**TASK OBJECTIVE**
From the entries provided below, copy each line that contains the word "header".

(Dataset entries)
* * * * * * * * *

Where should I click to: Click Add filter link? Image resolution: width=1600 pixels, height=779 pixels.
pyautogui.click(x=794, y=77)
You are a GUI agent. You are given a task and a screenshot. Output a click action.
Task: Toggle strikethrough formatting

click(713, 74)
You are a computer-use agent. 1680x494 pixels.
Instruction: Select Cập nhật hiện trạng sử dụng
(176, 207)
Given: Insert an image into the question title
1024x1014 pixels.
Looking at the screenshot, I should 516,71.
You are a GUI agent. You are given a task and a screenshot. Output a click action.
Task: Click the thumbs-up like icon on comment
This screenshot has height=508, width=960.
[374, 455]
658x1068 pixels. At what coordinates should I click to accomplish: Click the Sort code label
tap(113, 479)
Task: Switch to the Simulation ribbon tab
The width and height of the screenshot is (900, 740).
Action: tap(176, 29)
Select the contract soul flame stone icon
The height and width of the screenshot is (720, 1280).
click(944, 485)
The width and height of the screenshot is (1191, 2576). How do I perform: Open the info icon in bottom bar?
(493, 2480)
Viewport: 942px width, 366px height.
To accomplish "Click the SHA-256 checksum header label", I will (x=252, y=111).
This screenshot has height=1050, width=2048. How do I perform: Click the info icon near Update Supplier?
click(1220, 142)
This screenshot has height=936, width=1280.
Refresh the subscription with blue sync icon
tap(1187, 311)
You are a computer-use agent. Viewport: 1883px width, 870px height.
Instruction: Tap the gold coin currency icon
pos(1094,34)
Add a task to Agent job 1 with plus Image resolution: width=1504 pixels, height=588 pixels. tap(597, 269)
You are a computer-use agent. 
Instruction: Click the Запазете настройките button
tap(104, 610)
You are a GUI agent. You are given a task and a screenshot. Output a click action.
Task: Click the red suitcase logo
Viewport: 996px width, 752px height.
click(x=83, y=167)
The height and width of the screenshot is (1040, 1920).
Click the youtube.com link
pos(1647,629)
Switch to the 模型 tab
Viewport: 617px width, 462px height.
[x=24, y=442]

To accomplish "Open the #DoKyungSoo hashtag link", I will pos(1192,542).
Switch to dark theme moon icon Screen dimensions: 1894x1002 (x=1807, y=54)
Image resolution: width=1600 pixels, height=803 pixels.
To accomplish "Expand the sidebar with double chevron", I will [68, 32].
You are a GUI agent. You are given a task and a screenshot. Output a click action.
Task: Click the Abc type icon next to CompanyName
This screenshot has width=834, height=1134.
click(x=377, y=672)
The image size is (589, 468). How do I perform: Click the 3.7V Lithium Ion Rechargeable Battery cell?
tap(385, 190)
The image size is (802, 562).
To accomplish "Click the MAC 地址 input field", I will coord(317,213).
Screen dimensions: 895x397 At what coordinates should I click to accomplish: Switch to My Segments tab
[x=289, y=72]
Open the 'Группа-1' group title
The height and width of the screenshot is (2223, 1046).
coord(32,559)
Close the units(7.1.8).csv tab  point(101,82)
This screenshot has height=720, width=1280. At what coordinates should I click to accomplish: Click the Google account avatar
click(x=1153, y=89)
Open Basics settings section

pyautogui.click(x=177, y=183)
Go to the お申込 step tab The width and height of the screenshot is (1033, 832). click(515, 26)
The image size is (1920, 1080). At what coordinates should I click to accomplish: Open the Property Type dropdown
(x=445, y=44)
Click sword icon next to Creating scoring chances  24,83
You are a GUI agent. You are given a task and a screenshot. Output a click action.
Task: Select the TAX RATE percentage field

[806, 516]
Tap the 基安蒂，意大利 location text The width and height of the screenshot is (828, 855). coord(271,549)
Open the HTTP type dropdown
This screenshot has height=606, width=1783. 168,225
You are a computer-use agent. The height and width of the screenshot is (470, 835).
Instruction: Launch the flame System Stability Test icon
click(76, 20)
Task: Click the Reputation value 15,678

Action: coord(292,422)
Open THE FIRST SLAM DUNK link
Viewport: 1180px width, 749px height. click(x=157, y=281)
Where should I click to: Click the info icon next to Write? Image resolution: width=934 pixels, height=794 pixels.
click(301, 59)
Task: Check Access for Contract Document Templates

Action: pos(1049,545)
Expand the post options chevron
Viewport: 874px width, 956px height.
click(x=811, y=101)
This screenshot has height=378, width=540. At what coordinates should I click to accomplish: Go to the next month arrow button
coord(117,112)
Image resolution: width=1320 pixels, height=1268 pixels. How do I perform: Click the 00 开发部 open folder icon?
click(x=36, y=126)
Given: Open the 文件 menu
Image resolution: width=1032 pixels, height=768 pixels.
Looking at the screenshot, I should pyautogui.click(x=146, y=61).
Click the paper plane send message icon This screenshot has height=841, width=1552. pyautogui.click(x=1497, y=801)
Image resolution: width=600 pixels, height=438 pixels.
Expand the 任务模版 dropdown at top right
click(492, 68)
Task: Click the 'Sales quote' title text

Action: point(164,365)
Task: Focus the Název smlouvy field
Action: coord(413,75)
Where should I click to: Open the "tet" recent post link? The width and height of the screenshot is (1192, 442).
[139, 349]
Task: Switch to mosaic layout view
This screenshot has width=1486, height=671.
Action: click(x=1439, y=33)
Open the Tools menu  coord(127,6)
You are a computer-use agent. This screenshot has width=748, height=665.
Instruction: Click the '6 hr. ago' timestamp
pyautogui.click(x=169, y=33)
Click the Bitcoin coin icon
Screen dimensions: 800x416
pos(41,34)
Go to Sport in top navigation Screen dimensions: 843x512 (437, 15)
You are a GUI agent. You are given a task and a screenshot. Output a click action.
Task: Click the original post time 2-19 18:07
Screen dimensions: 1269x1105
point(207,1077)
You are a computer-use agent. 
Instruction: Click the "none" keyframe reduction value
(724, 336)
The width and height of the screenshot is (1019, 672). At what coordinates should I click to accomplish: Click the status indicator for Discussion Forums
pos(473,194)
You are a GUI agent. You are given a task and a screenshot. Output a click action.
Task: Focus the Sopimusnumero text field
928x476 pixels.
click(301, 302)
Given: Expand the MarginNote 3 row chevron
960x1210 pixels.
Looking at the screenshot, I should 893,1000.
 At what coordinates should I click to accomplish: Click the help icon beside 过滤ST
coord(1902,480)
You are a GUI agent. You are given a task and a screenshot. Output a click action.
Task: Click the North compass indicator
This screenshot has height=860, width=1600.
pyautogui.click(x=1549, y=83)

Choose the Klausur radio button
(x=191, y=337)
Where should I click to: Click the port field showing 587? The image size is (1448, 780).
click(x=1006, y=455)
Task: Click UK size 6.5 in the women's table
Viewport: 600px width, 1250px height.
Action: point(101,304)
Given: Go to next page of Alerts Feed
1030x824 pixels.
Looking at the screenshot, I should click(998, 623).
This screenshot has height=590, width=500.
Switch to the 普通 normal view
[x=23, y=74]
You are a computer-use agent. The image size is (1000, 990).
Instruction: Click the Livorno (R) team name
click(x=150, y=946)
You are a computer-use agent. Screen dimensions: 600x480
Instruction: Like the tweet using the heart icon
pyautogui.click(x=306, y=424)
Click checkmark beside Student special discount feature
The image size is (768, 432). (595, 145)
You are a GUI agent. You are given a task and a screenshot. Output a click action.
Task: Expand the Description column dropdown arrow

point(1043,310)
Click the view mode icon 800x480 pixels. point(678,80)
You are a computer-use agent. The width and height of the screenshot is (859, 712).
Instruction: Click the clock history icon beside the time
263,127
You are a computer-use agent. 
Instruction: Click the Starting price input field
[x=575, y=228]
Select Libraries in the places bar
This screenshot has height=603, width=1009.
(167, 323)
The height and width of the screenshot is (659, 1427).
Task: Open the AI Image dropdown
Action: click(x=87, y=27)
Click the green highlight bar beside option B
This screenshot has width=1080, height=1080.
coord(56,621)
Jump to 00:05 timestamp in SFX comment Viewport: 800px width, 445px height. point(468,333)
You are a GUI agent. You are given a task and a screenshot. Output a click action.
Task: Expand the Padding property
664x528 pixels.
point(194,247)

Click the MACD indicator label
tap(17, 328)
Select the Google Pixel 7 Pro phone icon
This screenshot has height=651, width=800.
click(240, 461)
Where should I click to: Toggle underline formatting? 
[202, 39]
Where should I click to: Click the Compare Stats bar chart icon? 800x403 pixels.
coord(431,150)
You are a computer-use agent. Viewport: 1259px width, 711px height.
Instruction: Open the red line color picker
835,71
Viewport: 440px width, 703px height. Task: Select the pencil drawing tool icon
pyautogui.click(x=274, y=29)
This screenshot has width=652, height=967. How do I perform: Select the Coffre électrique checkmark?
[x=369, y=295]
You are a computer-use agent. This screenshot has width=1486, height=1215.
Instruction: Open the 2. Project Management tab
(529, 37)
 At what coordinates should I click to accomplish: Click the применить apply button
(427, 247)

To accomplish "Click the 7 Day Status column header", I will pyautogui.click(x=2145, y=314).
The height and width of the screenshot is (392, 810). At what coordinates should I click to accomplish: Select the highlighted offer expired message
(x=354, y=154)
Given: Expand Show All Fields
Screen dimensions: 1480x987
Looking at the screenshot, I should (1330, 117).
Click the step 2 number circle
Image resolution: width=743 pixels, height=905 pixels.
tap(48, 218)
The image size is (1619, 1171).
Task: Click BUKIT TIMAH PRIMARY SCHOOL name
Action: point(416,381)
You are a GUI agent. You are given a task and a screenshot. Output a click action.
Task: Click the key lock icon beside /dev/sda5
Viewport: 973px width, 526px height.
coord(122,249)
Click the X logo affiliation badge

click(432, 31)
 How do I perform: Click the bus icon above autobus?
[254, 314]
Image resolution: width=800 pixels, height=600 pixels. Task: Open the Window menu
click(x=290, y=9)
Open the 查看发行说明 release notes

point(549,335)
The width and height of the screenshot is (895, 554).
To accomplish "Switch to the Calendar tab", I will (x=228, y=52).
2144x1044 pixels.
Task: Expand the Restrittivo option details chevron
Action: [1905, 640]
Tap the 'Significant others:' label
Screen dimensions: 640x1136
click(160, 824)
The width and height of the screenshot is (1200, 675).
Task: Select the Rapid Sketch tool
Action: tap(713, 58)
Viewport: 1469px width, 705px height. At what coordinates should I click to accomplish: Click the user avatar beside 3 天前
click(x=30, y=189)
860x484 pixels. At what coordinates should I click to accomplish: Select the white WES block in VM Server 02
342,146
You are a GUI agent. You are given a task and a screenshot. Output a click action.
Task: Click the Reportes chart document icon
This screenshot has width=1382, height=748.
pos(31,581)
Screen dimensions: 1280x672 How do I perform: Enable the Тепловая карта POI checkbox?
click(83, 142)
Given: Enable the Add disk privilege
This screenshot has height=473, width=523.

* * * * * * * * *

**ANSWER BOX**
To accomplish "Click the SHA-256 checksum header label", I will (x=252, y=111).
To accomplish "Click the 7 Day Status column header", I will pyautogui.click(x=2145, y=314).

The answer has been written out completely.